__ABOUT THIS TASK__:
Would you please output the lines of the data below from the one containing "This screenshot has height=523, width=1349." to the end, exactly and with nothing added?

** Opening DATA LISTING block **

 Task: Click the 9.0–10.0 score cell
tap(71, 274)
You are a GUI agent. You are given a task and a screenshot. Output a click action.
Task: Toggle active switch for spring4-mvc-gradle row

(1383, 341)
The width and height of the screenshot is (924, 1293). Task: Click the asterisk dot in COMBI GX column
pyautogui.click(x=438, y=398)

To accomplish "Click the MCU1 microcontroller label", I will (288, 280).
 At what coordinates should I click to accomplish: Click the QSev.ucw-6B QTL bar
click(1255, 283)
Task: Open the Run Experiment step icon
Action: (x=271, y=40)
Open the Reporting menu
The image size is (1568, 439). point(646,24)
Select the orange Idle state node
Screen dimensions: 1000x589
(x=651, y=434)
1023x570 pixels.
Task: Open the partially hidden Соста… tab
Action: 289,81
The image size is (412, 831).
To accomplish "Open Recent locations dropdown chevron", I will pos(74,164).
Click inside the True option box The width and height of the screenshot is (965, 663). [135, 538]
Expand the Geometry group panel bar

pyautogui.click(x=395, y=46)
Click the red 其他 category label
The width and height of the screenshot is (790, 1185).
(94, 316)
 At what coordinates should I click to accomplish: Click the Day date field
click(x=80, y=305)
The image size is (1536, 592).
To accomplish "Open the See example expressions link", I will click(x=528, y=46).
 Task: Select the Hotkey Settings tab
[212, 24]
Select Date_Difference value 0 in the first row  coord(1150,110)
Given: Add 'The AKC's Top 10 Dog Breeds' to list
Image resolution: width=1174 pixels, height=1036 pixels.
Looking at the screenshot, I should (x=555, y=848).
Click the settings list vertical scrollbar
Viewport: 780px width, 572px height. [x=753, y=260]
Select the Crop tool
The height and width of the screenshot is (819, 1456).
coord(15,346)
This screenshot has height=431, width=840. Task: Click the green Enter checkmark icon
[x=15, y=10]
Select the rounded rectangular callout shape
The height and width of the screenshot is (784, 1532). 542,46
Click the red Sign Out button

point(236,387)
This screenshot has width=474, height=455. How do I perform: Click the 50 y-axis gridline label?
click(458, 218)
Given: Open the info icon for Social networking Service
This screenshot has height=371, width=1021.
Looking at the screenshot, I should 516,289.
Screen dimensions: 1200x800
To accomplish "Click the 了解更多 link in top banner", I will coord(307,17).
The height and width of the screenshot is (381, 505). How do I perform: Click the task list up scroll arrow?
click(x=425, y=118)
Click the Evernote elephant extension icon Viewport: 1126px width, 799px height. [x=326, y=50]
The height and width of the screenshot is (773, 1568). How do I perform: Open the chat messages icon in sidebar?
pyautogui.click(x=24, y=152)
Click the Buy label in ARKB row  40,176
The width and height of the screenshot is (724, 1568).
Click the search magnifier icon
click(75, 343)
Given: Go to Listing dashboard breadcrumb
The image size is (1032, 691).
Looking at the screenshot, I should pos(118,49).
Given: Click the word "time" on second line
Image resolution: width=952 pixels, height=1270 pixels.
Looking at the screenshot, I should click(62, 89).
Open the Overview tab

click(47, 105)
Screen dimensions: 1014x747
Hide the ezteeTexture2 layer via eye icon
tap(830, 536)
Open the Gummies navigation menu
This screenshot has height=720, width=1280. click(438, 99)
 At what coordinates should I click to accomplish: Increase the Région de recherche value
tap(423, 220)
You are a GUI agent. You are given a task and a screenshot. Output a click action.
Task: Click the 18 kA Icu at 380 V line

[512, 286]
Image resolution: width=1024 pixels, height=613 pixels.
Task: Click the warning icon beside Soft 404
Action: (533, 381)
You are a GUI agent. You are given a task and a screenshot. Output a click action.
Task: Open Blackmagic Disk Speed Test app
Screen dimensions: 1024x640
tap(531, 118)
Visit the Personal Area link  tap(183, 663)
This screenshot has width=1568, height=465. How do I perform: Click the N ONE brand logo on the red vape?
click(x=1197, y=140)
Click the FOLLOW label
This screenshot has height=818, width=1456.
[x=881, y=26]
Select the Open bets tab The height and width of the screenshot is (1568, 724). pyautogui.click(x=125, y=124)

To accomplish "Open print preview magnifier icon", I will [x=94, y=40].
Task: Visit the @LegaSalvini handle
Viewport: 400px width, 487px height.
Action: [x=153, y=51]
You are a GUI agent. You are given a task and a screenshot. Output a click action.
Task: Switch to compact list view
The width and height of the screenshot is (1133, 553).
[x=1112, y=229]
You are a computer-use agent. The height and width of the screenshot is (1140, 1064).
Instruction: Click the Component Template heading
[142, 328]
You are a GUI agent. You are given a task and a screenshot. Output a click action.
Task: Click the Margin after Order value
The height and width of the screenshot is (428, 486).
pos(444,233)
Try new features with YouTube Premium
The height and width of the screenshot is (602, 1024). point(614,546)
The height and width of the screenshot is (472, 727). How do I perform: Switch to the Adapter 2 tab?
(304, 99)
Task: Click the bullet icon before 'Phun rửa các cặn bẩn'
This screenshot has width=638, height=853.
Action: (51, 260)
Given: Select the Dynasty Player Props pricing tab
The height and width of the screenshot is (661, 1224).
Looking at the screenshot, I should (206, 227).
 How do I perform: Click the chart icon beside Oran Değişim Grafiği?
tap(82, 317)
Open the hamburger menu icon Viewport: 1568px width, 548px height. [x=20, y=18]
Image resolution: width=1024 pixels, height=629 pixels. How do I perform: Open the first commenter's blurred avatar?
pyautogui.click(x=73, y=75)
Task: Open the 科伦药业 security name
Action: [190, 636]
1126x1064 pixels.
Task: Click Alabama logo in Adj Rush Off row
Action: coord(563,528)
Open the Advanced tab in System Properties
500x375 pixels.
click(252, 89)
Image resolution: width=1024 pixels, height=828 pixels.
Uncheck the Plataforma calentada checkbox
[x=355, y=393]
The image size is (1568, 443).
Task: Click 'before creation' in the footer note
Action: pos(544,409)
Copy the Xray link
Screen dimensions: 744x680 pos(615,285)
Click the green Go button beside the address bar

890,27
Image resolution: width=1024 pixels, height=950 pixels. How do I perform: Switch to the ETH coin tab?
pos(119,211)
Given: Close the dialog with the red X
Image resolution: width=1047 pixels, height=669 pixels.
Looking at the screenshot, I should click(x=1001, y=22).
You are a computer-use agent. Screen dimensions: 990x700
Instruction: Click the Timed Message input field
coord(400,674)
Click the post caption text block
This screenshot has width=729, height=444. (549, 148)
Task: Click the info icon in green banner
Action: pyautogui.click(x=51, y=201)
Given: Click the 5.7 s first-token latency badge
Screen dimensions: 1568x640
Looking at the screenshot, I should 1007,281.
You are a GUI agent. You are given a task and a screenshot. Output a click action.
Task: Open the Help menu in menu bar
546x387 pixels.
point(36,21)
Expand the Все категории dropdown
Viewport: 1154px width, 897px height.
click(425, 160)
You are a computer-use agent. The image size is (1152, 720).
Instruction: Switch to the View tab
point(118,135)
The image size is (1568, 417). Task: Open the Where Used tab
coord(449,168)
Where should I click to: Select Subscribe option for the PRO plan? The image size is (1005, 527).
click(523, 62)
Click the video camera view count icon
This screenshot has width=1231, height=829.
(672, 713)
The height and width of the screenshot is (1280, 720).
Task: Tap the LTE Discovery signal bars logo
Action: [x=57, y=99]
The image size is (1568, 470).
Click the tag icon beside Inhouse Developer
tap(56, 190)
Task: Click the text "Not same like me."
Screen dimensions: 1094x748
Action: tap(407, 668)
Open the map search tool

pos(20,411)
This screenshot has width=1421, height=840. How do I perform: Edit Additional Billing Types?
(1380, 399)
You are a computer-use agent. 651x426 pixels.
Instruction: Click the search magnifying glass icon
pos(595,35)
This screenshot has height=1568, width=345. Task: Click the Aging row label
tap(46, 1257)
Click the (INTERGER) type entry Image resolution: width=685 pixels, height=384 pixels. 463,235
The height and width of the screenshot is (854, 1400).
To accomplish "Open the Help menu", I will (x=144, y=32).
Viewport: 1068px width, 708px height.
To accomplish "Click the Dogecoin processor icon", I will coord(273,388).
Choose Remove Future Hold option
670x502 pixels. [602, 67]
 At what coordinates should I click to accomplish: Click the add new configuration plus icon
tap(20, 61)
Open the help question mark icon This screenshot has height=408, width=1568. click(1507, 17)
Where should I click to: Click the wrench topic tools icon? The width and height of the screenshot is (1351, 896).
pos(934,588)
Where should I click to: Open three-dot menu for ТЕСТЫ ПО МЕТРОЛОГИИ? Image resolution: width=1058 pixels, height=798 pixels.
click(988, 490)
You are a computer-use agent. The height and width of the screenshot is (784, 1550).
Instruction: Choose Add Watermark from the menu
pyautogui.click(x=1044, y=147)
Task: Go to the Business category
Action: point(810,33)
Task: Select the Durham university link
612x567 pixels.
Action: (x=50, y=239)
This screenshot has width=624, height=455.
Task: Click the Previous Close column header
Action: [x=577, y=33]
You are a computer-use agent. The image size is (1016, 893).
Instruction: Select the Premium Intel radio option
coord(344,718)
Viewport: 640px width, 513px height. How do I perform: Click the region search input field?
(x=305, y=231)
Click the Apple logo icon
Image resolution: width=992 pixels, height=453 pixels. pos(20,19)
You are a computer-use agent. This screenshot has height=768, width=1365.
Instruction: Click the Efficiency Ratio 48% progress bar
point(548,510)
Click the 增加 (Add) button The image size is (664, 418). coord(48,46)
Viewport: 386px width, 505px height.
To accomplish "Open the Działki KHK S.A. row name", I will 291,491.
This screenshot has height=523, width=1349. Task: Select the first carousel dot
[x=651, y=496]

** Closing DATA LISTING block **

__RESPONSE TO THE EXERCISE__:
This screenshot has height=523, width=1349. Task: Select the first carousel dot
[x=651, y=496]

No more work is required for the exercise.